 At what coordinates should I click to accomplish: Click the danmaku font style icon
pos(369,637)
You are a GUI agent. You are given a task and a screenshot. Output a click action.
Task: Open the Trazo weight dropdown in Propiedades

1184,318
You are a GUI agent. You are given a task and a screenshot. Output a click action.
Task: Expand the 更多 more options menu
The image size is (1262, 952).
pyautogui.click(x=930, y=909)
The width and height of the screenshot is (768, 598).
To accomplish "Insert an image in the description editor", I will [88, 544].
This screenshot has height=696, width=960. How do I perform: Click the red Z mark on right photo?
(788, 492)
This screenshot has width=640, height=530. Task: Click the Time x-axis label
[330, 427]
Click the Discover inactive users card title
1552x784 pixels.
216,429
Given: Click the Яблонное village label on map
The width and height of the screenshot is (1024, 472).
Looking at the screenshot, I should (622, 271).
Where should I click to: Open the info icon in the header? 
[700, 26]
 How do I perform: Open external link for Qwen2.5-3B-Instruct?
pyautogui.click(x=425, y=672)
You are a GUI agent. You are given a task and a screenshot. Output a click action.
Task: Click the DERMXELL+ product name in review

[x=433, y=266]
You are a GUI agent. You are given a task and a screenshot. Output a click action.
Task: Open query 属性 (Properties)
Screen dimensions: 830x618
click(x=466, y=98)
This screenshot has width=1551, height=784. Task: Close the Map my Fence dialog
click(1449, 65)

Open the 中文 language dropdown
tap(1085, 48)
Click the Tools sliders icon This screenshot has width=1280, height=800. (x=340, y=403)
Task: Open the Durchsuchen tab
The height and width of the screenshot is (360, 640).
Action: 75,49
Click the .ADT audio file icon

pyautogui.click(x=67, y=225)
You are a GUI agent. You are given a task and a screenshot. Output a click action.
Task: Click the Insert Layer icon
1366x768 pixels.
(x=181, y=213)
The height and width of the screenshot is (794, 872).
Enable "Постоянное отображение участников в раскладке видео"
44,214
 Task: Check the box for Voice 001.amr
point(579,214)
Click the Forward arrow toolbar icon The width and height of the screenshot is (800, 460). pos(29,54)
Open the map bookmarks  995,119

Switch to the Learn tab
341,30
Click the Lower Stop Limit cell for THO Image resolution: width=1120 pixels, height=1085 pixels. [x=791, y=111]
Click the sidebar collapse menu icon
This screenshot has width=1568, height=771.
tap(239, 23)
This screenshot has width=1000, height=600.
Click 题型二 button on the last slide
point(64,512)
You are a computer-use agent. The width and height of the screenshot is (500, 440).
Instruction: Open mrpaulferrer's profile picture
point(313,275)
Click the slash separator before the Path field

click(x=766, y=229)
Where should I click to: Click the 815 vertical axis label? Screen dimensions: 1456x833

..............................

Exercise prompt :: Reproduce every line of the data exactly as it was written.

Answer box ::
 At what coordinates should I click to accomplish: Click the danmaku font style icon
pos(369,637)
You are a GUI agent. You are given a task and a screenshot. Output a click action.
Task: Open the Trazo weight dropdown in Propiedades

1184,318
You are a GUI agent. You are given a task and a screenshot. Output a click action.
Task: Expand the 更多 more options menu
The image size is (1262, 952).
pyautogui.click(x=930, y=909)
The width and height of the screenshot is (768, 598).
To accomplish "Insert an image in the description editor", I will [88, 544].
This screenshot has height=696, width=960. How do I perform: Click the red Z mark on right photo?
(788, 492)
This screenshot has width=640, height=530. Task: Click the Time x-axis label
[330, 427]
Click the Discover inactive users card title
1552x784 pixels.
216,429
Given: Click the Яблонное village label on map
The width and height of the screenshot is (1024, 472).
Looking at the screenshot, I should (622, 271).
Where should I click to: Open the info icon in the header? 
[700, 26]
 How do I perform: Open external link for Qwen2.5-3B-Instruct?
pyautogui.click(x=425, y=672)
You are a GUI agent. You are given a task and a screenshot. Output a click action.
Task: Click the DERMXELL+ product name in review

[x=433, y=266]
You are a GUI agent. You are given a task and a screenshot. Output a click action.
Task: Open query 属性 (Properties)
Screen dimensions: 830x618
click(x=466, y=98)
This screenshot has width=1551, height=784. Task: Close the Map my Fence dialog
click(1449, 65)

Open the 中文 language dropdown
tap(1085, 48)
Click the Tools sliders icon This screenshot has width=1280, height=800. (x=340, y=403)
Task: Open the Durchsuchen tab
The height and width of the screenshot is (360, 640).
Action: 75,49
Click the .ADT audio file icon

pyautogui.click(x=67, y=225)
You are a GUI agent. You are given a task and a screenshot. Output a click action.
Task: Click the Insert Layer icon
1366x768 pixels.
(x=181, y=213)
The height and width of the screenshot is (794, 872).
Enable "Постоянное отображение участников в раскладке видео"
44,214
 Task: Check the box for Voice 001.amr
point(579,214)
Click the Forward arrow toolbar icon The width and height of the screenshot is (800, 460). pos(29,54)
Open the map bookmarks  995,119

Switch to the Learn tab
341,30
Click the Lower Stop Limit cell for THO Image resolution: width=1120 pixels, height=1085 pixels. [x=791, y=111]
Click the sidebar collapse menu icon
This screenshot has width=1568, height=771.
tap(239, 23)
This screenshot has width=1000, height=600.
Click 题型二 button on the last slide
point(64,512)
You are a computer-use agent. The width and height of the screenshot is (500, 440).
Instruction: Open mrpaulferrer's profile picture
point(313,275)
Click the slash separator before the Path field

click(x=766, y=229)
Where should I click to: Click the 815 vertical axis label? Screen dimensions: 1456x833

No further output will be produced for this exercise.